• TASK REQUIREMENTS
Pictures stay out of the copy. Retype exactly, and only, the lines from the one containing "Click the purple" through the end of the listing below.

• RECORDS SUPPLIED
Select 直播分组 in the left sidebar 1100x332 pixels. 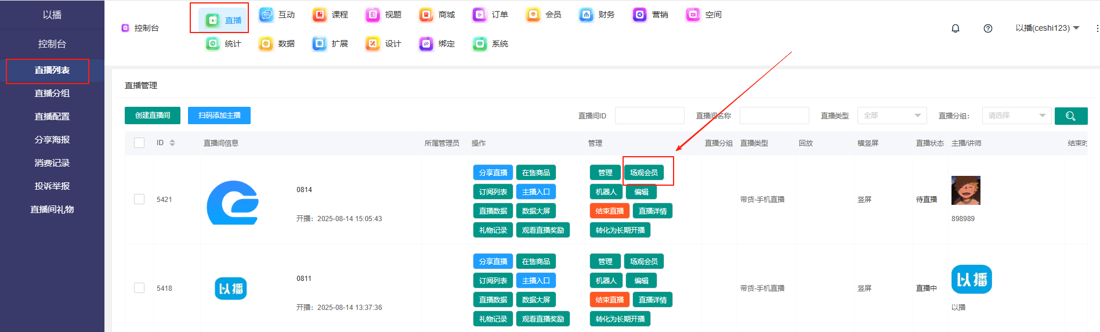click(52, 93)
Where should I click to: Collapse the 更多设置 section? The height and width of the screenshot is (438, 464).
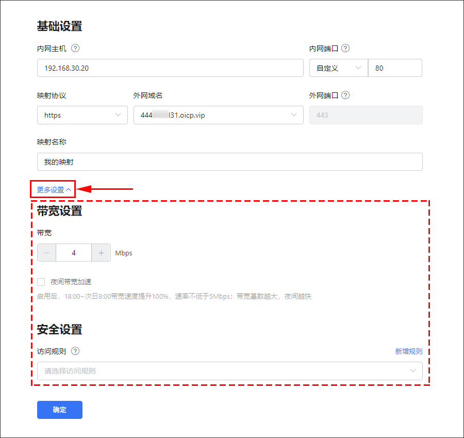pos(54,190)
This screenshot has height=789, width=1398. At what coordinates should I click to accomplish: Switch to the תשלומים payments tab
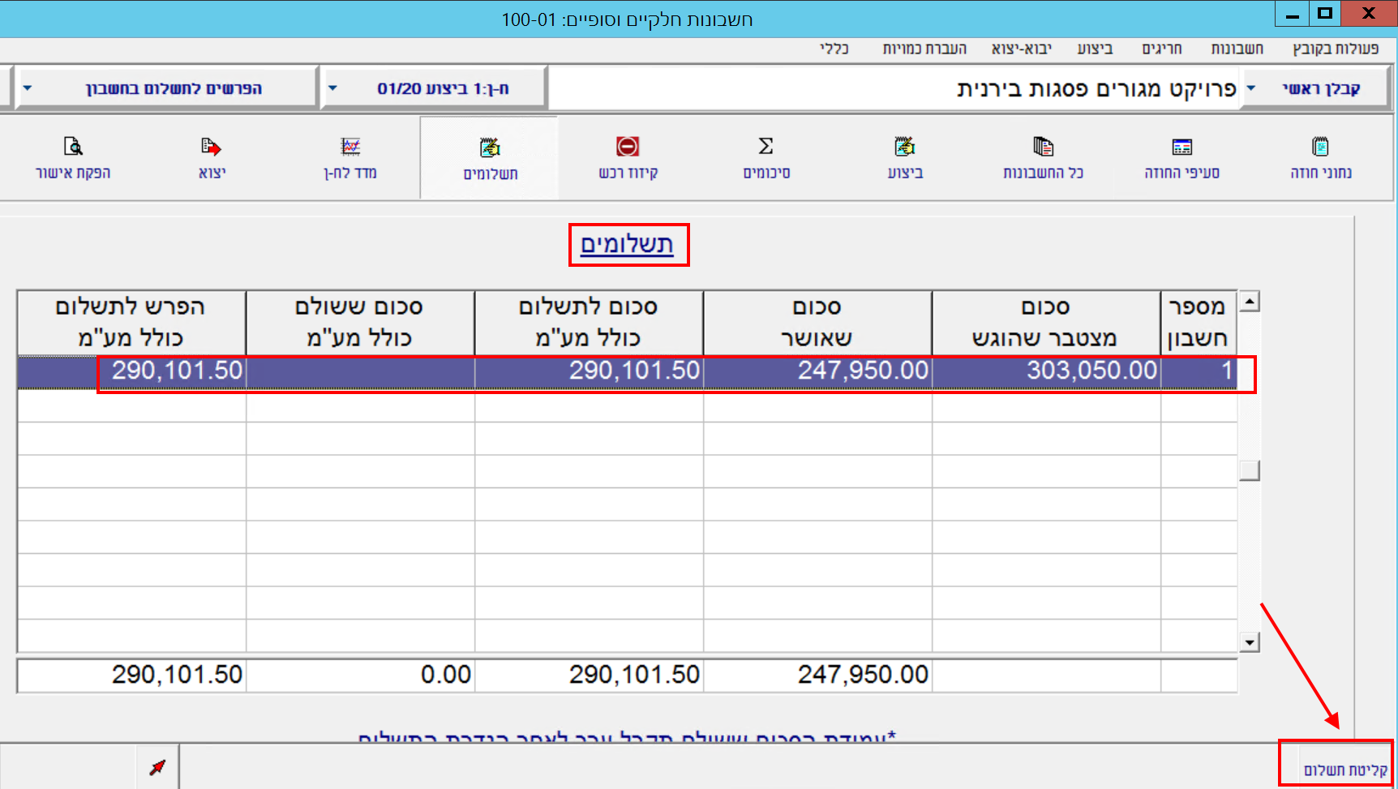click(x=490, y=158)
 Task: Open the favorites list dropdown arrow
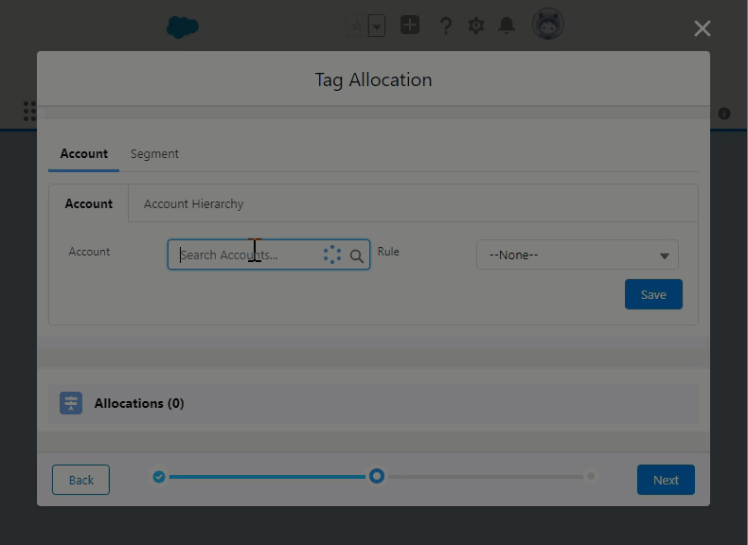point(377,26)
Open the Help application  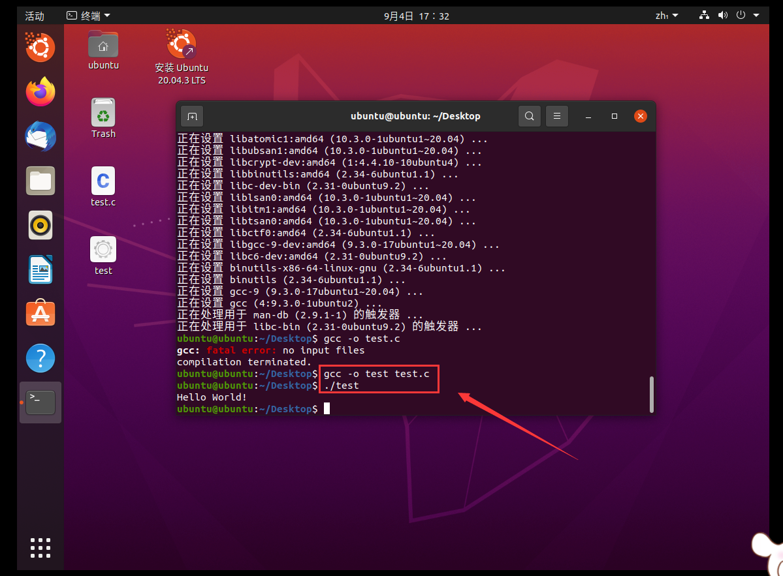pos(40,358)
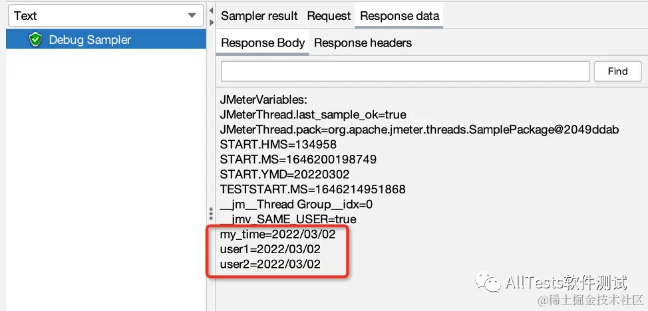Click the search text input field

[405, 72]
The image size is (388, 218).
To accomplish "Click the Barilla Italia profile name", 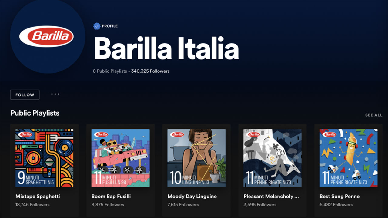I will click(166, 49).
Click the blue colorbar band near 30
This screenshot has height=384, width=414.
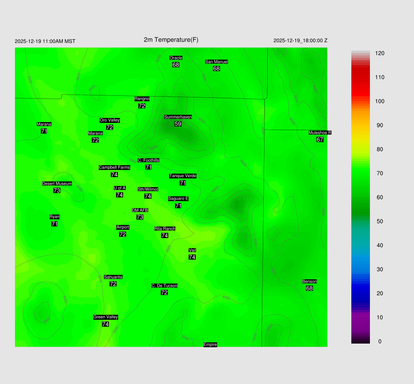click(x=361, y=269)
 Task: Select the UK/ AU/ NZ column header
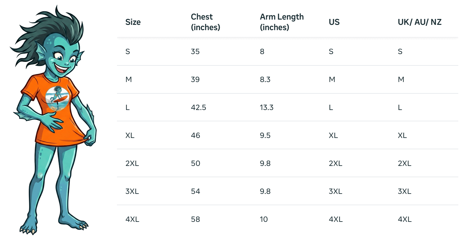tap(419, 22)
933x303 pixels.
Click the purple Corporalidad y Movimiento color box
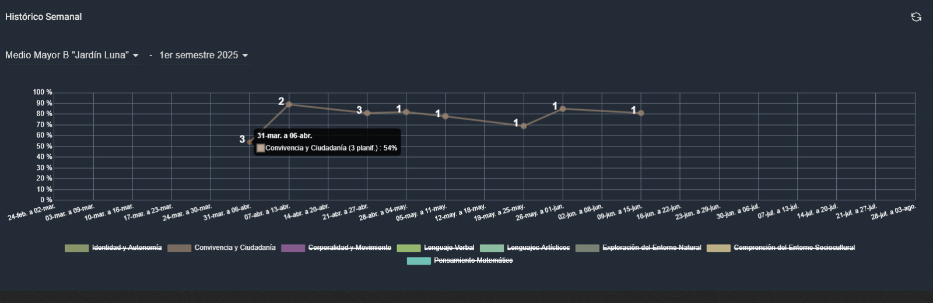(293, 248)
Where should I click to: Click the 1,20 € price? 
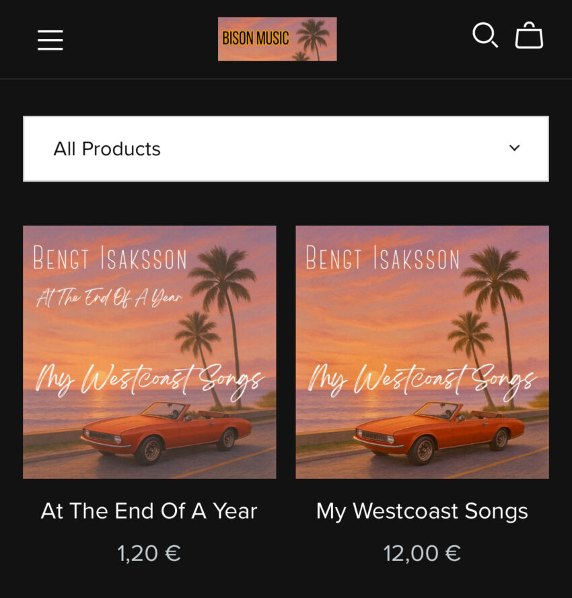[149, 553]
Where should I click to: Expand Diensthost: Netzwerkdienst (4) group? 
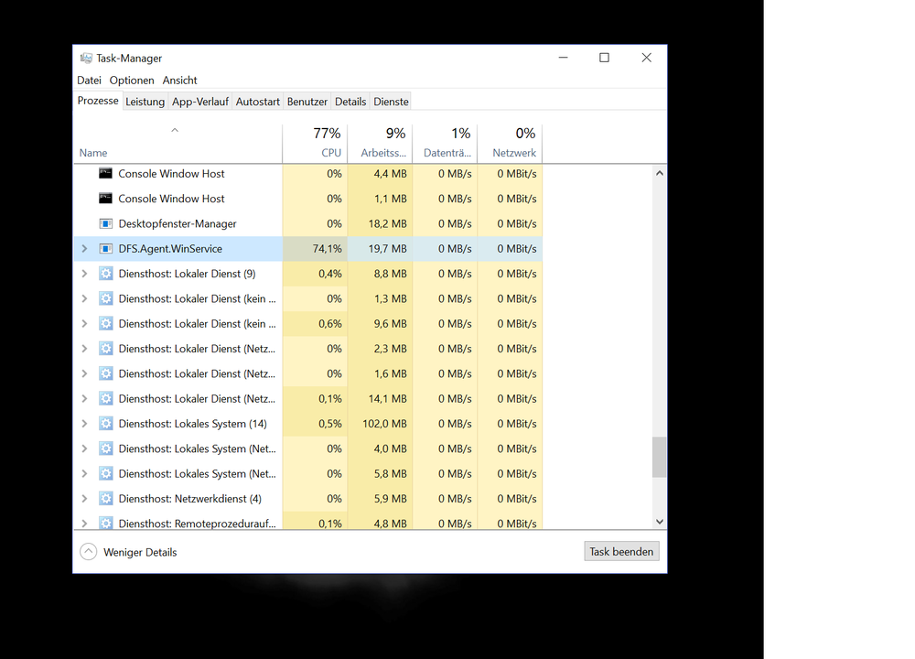click(84, 499)
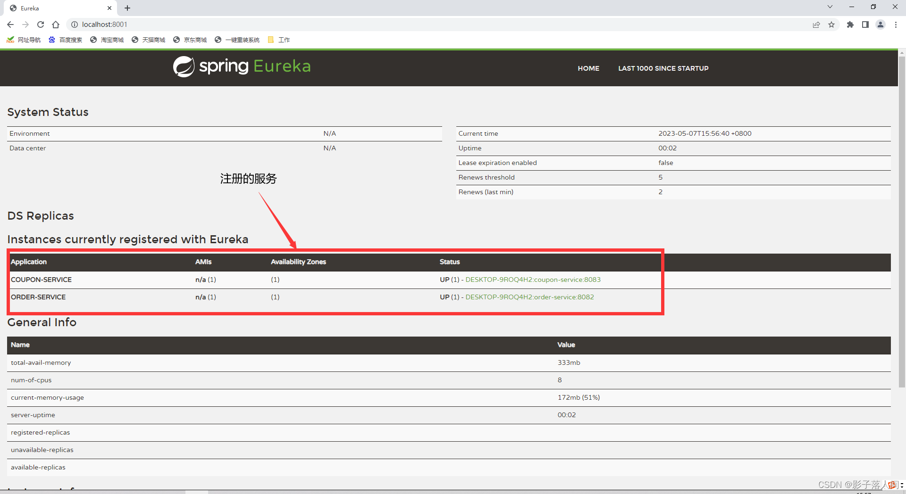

• YOUR SOLUTION
Click the purple Corporalidad y Movimiento color box
(293, 248)
Where should I click to: Click the 1,20 € price? 
[149, 553]
Where should I click to: Expand Diensthost: Netzwerkdienst (4) group? 
click(84, 499)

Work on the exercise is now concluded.